_Exercise brief_
Please restate each entry word for word and leave the pictures out.

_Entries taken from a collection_

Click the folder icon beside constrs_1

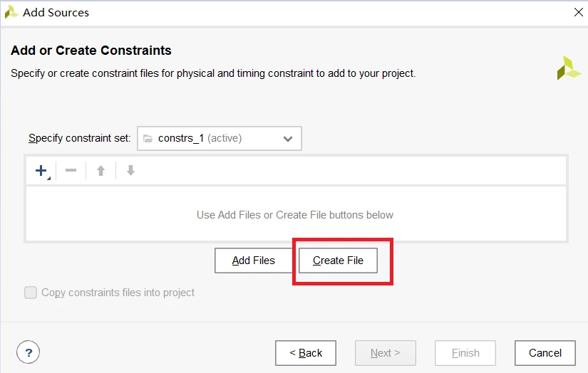(148, 139)
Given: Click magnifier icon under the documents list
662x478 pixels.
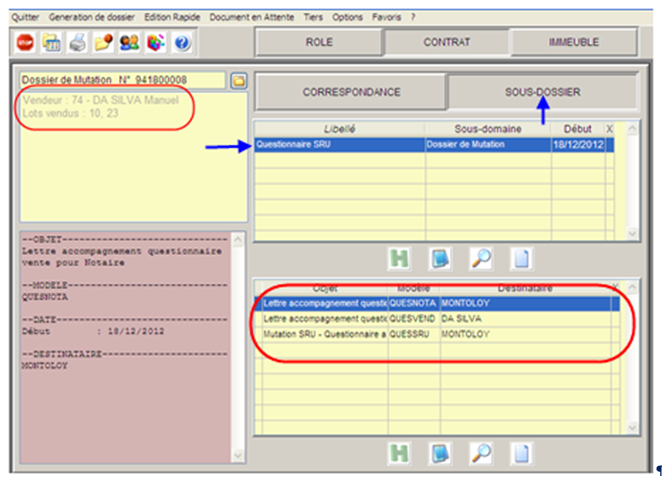Looking at the screenshot, I should (481, 452).
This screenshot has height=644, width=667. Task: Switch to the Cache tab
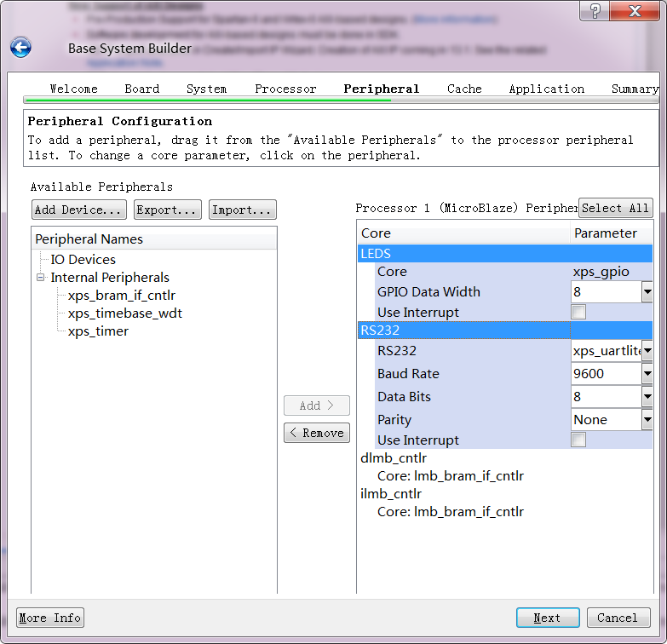(464, 89)
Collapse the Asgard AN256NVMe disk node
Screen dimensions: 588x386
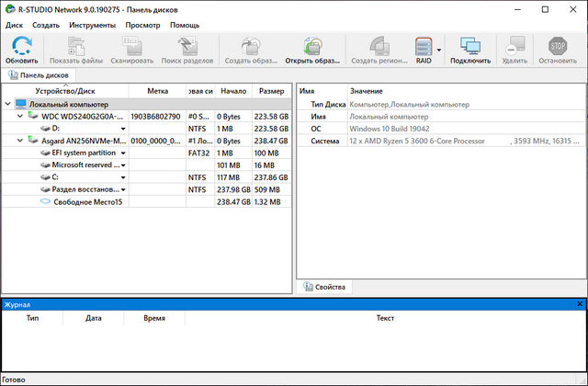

_Answer to the problem_
Click the folder icon beside constrs_1

(148, 139)
Given: Click magnifier icon under the documents list
662x478 pixels.
Looking at the screenshot, I should (481, 452).
This screenshot has height=644, width=667. Task: Switch to the Cache tab
(464, 89)
Collapse the Asgard AN256NVMe disk node
Screen dimensions: 588x386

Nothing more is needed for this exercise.